§ **PROMPT**
Line by line, reproduce the records exactly.

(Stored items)

##########

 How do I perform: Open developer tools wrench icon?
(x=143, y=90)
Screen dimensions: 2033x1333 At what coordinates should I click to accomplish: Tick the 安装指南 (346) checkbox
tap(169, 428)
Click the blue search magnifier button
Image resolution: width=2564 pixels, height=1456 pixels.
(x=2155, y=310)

##########

§ **EXERCISE ANSWER**
 How do I perform: Open developer tools wrench icon?
(x=143, y=90)
Screen dimensions: 2033x1333 At what coordinates should I click to accomplish: Tick the 安装指南 (346) checkbox
tap(169, 428)
Click the blue search magnifier button
Image resolution: width=2564 pixels, height=1456 pixels.
(x=2155, y=310)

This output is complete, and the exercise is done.